Bah, I did mess up my test, not correctly disabling the extern
template instantiations in the library.

If it works reliably on x86_64 then I think the patch is worth considering.

I'm on holiday for a week, so maybe one of the other maintainers will
deal with it first.
Michael Haubenwallner Oct. 30, 2012, 9:05 a.m. UTC | #6
On 08/30/2012 11:45 AM, Jonathan Wakely wrote:
> On 29 August 2012 13:25, Michael Haubenwallner wrote:
>> On 08/28/2012 08:12 PM, Jonathan Wakely wrote:
>>> On 28 August 2012 18:27, Michael Haubenwallner wrote:
>>>>>
>>>>> Does it actually produce a segfault? I suppose it might on some
>>>>> platforms, but not all, so I'm not sure it's worth changing.
>>
>> Using this patch on my x86_64 Gentoo Linux Desktop with gcc-4.7.1 does segfault
>> as expected - when I make sure the correct libstdc++ is used at runtime,
>> having the '_S_empty_rep_storage' symbol in the .rodata section rather than .bss.
> 
> If it works reliably on x86_64 then I think the patch is worth considering.
> 
> I'm on holiday for a week, so maybe one of the other maintainers will
> deal with it first.

Any chance to get this in for 4.8?

Thank you!
/haubi/
Jonathan Wakely Oct. 30, 2012, 9:28 a.m. UTC | #7
On 30 October 2012 09:05, Michael Haubenwallner wrote:
> Any chance to get this in for 4.8?

I'm looking into it today.
Jonathan Wakely Oct. 30, 2012, 10:11 a.m. UTC | #8
On 30 October 2012 09:28, Jonathan Wakely wrote:
> On 30 October 2012 09:05, Michael Haubenwallner wrote:
>> Any chance to get this in for 4.8?
>
> I'm looking into it today.

Consider the case where one object file containing
std::string().erase() is built with an older GCC without the fix for
PR 40518, then it's linked to a new libstdc++.so where the empty rep
is read-only.  The program will attempt to write to the empty rep, but
now it's read-only and will crash.  I don't think we can apply it
unless we change the library ABI so that no pre-PR40518 objects can
link to a libstdc++.so containing a read-only empty rep.
Jonathan Wakely Oct. 30, 2012, 10:36 a.m.

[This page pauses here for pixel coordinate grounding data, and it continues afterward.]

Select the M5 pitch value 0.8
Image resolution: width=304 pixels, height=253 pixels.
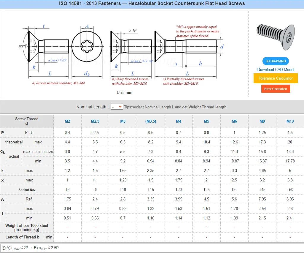click(206, 132)
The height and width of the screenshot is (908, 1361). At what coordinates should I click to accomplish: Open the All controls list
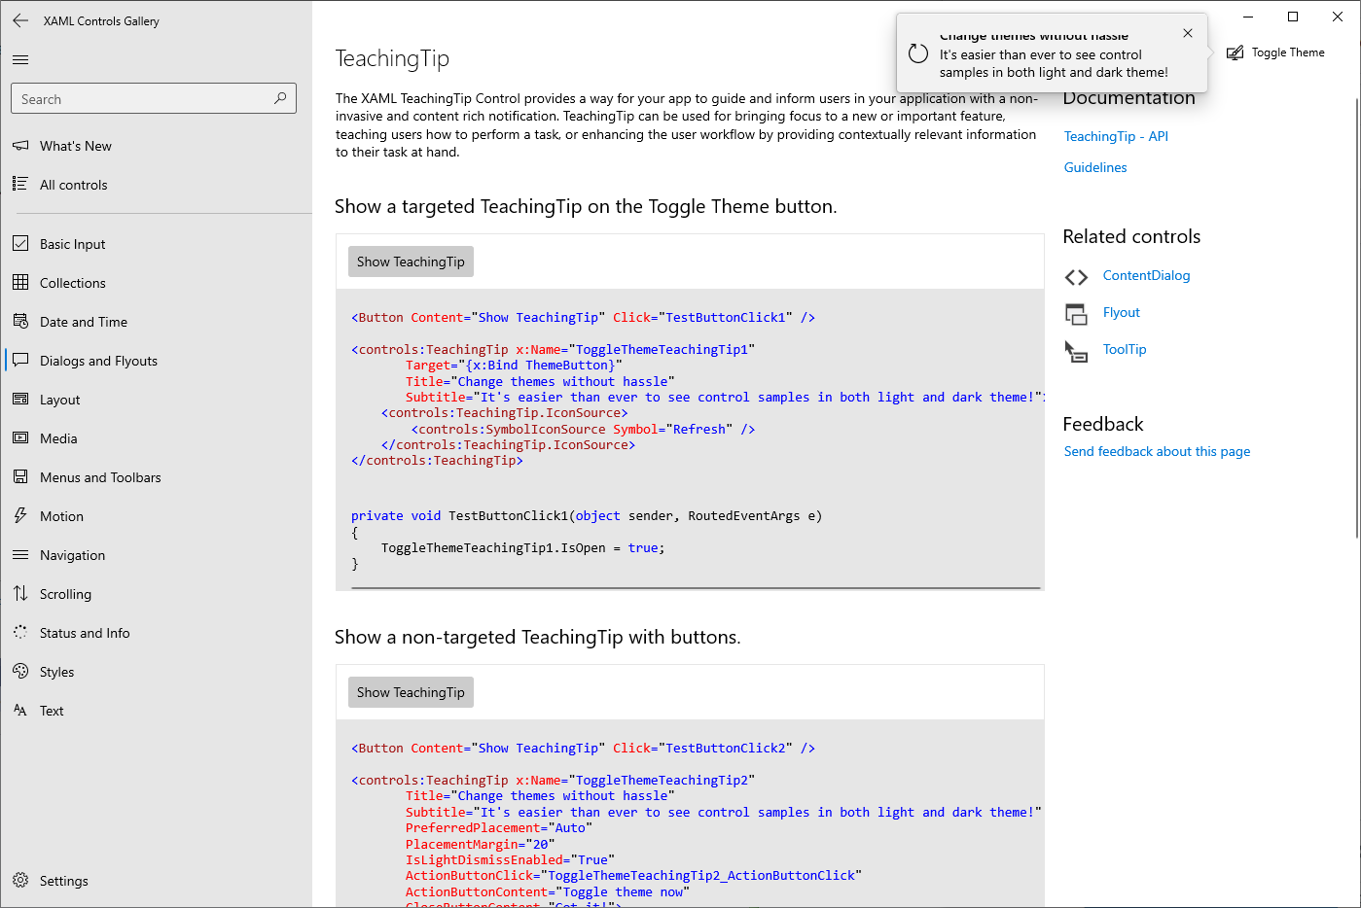[x=75, y=184]
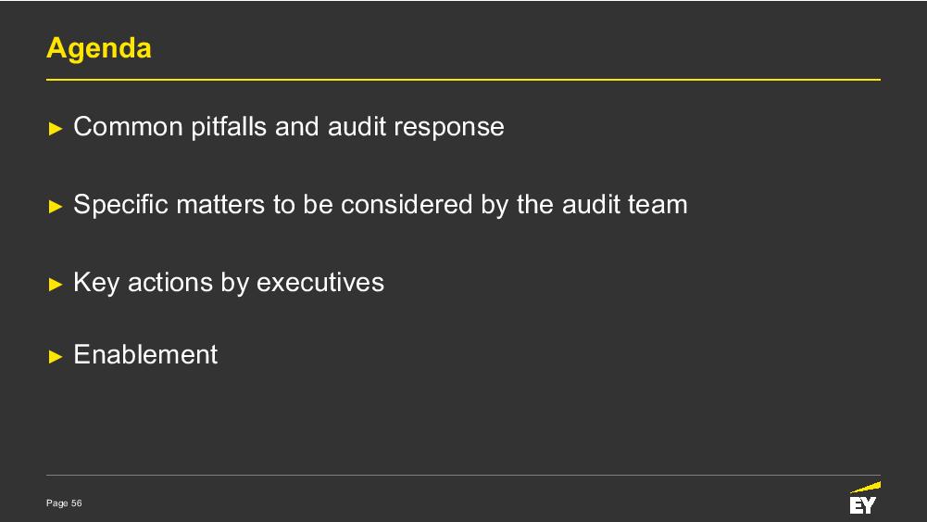This screenshot has height=522, width=927.
Task: Click the number 56 in the footer
Action: (x=76, y=503)
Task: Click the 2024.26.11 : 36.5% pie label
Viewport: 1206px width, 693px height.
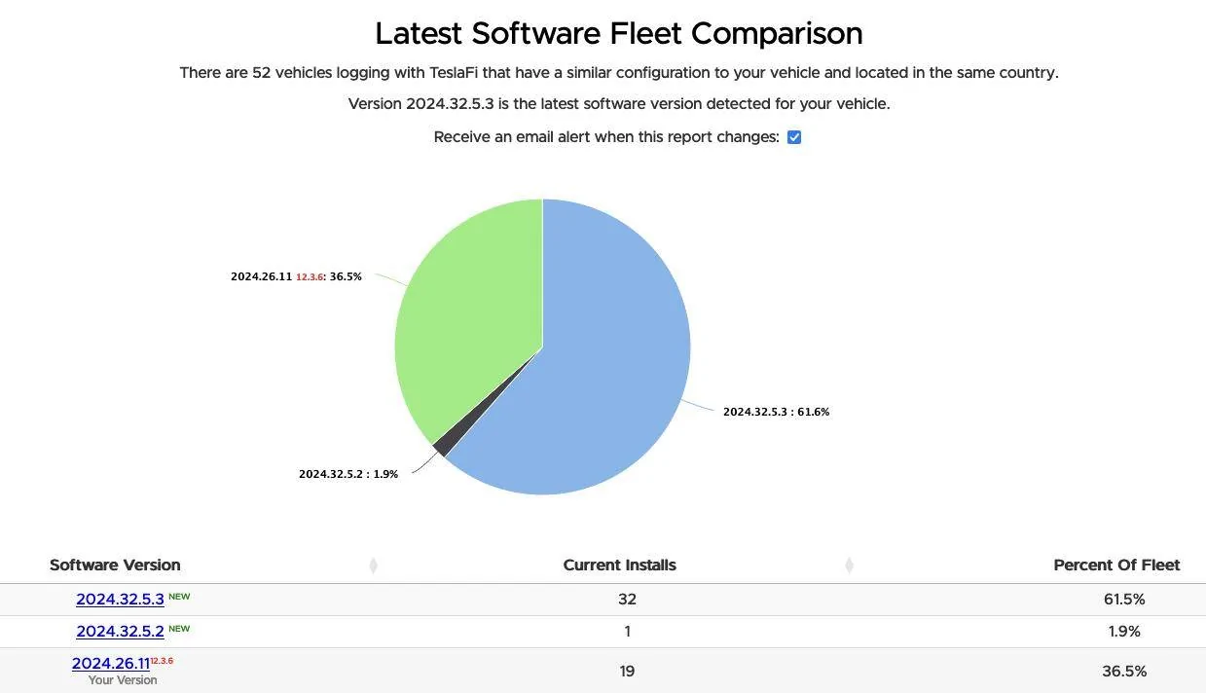Action: [x=296, y=276]
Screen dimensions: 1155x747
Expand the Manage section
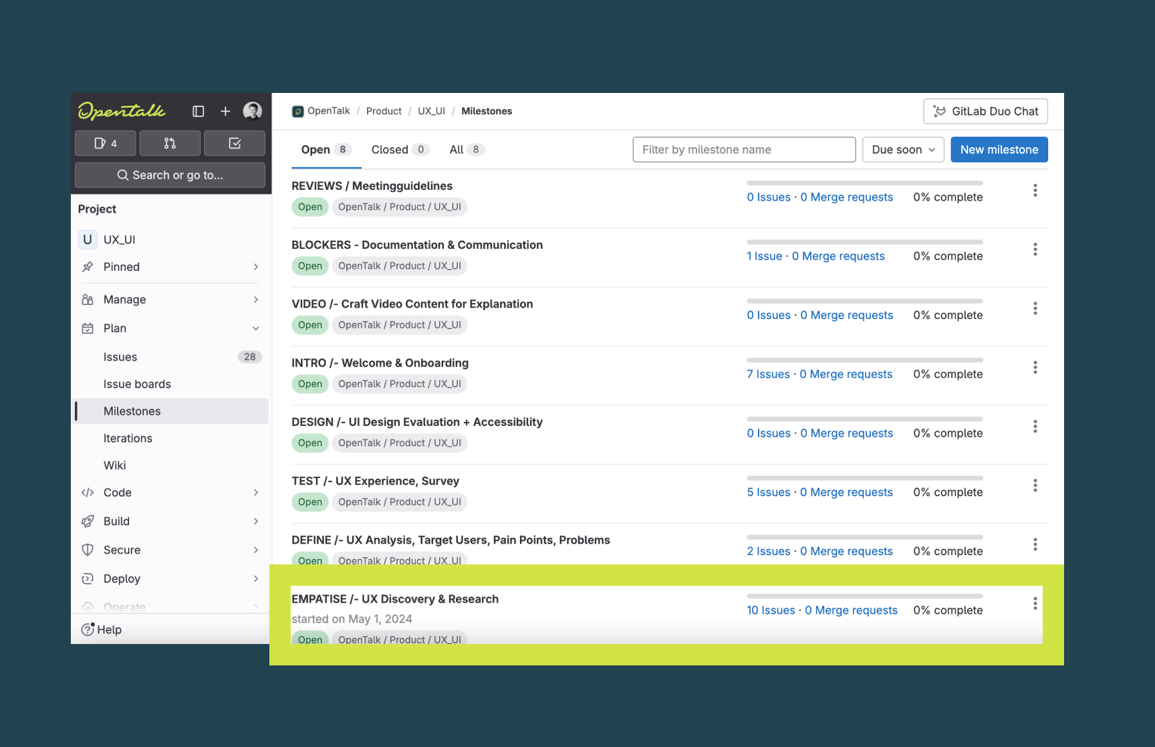(255, 300)
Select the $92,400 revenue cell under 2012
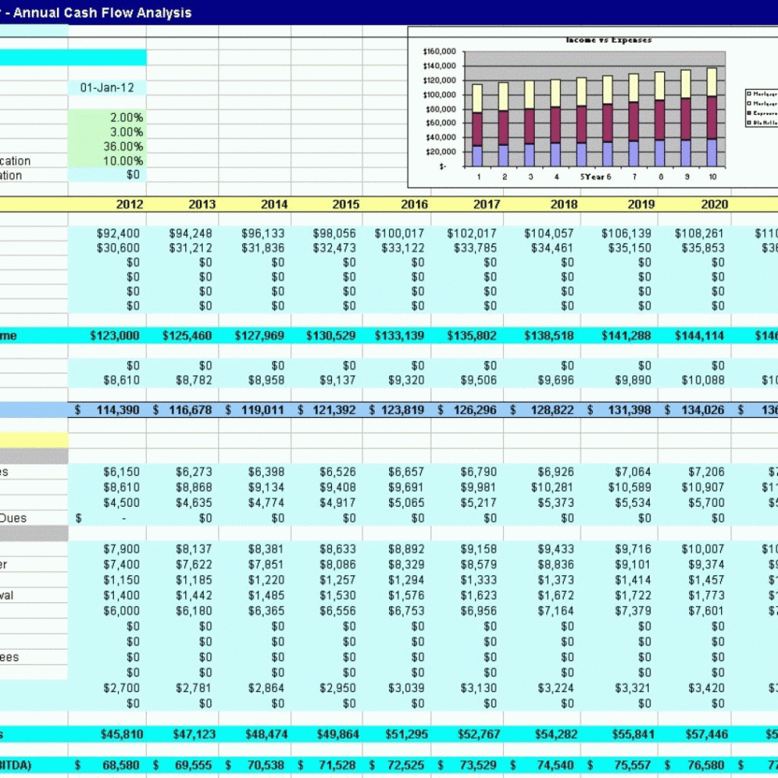The width and height of the screenshot is (778, 778). click(118, 233)
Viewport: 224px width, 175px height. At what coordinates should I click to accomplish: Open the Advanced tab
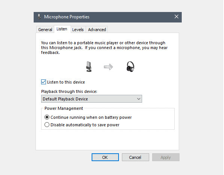tap(97, 30)
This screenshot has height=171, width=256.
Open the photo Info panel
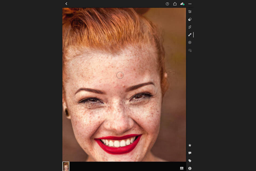190,168
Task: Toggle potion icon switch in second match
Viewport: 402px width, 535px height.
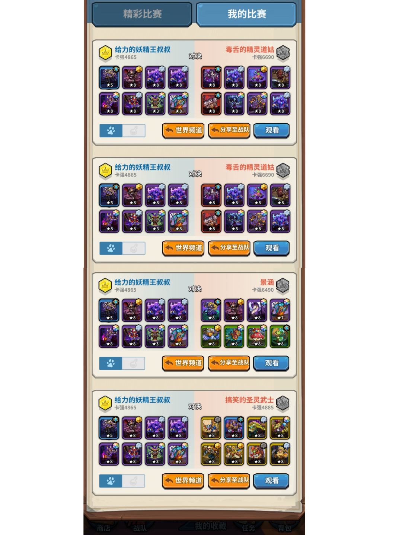Action: [x=134, y=249]

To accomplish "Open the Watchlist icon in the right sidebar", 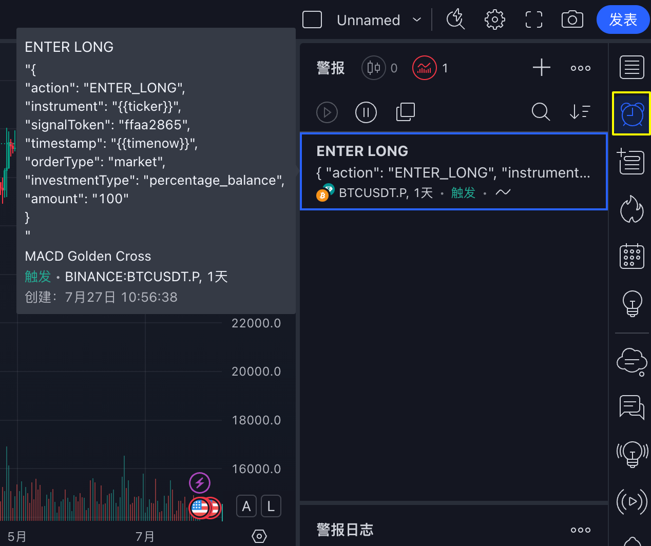I will (631, 67).
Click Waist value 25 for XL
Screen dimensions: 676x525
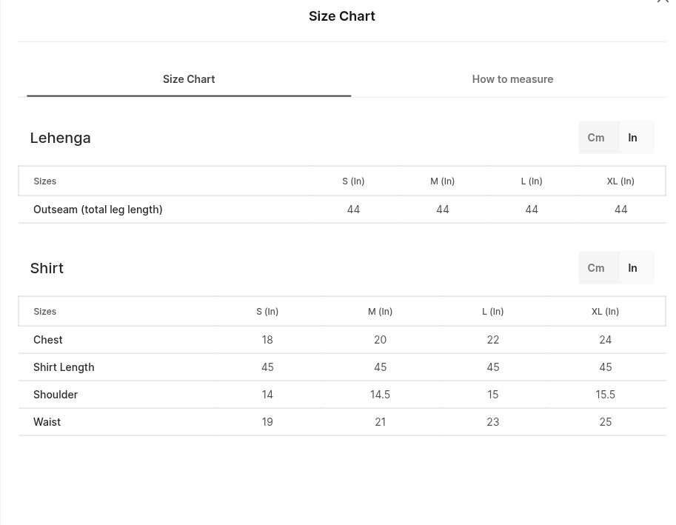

UTC | #9
On 30 October 2012 10:11, Jonathan Wakely wrote:
> On 30 October 2012 09:28, Jonathan Wakely wrote:
>> On 30 October 2012 09:05, Michael Haubenwallner wrote:
>>> Any chance to get this in for 4.8?
>>
>> I'm looking into it today.
>
> Consider the case where one object file containing
> std::string().erase() is built with an older GCC without the fix for
> PR 40518, then it's linked to a new libstdc++.so where the empty rep
> is read-only.  The program will attempt to write to the empty rep, but
> now it's read-only and will crash.  I don't think we can apply it
> unless we change the library ABI so that no pre-PR40518 objects can
> link to a libstdc++.so containing a read-only empty rep.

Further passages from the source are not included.